GIVEN DATA –
=======

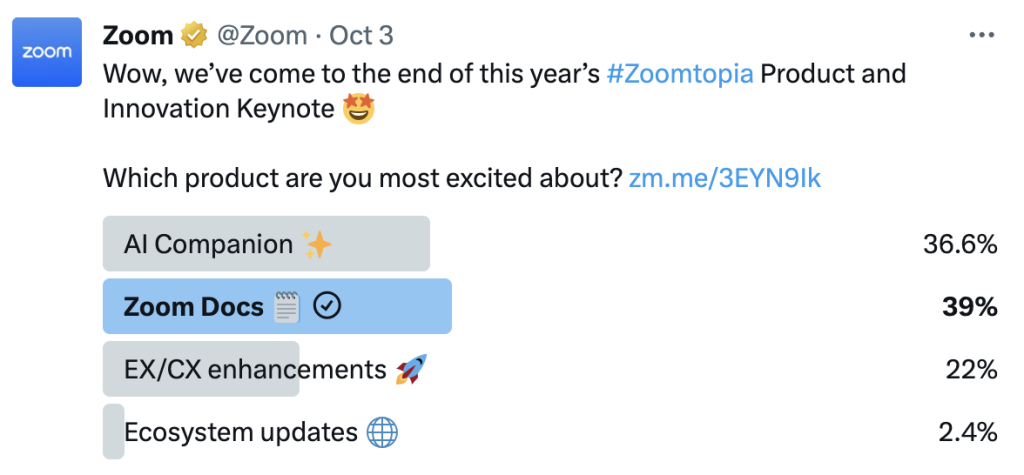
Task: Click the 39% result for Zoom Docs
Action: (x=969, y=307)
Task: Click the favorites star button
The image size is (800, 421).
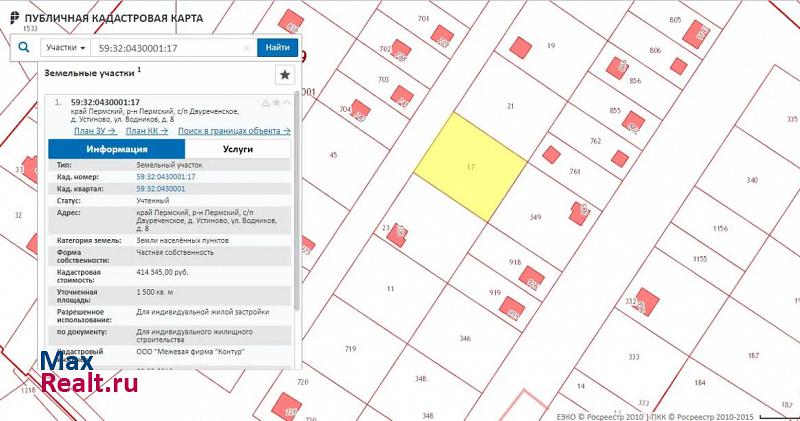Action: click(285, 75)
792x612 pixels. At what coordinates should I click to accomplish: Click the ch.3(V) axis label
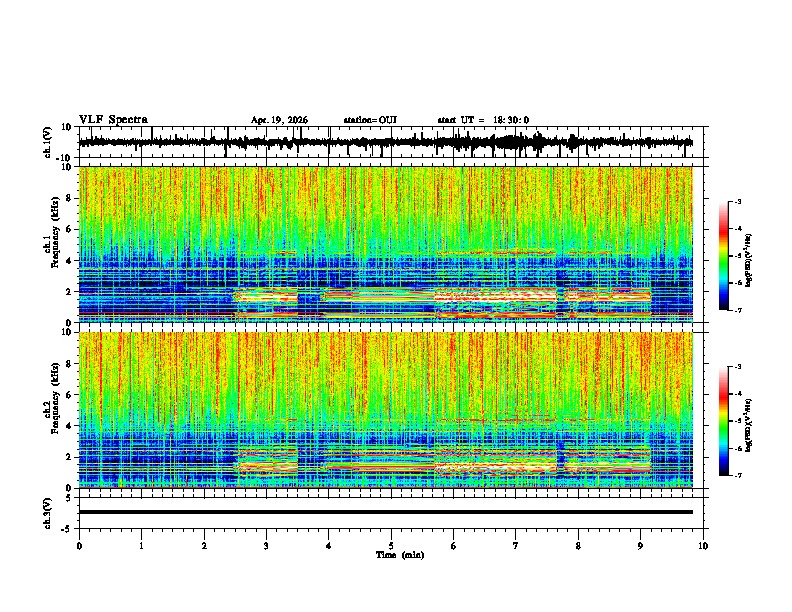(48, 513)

=======

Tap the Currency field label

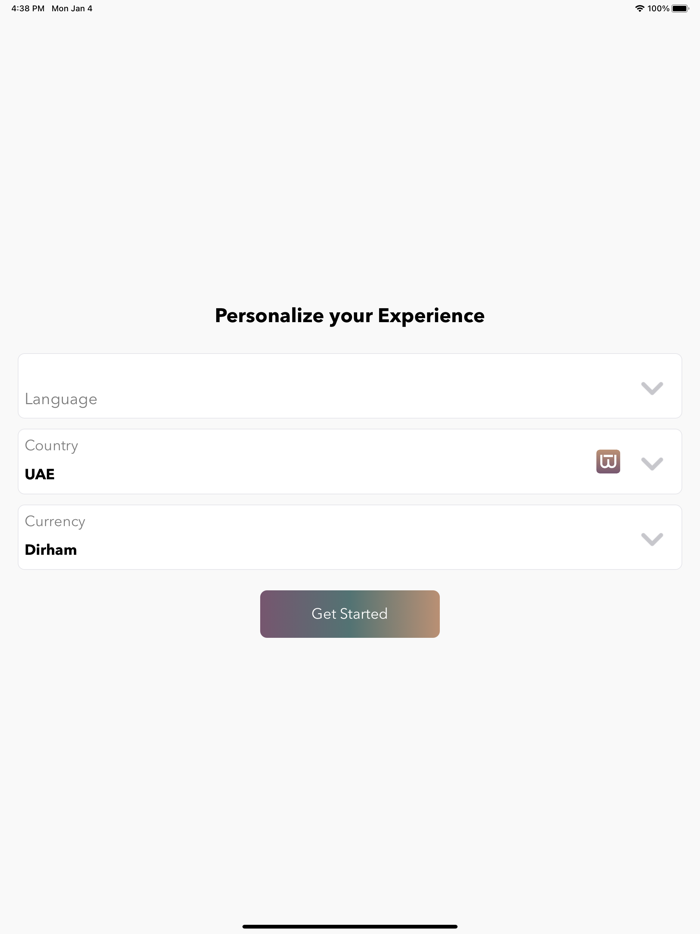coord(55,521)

=======

TASK – Give only the number of lines in the items above that contain the word "label".

ANSWER – 2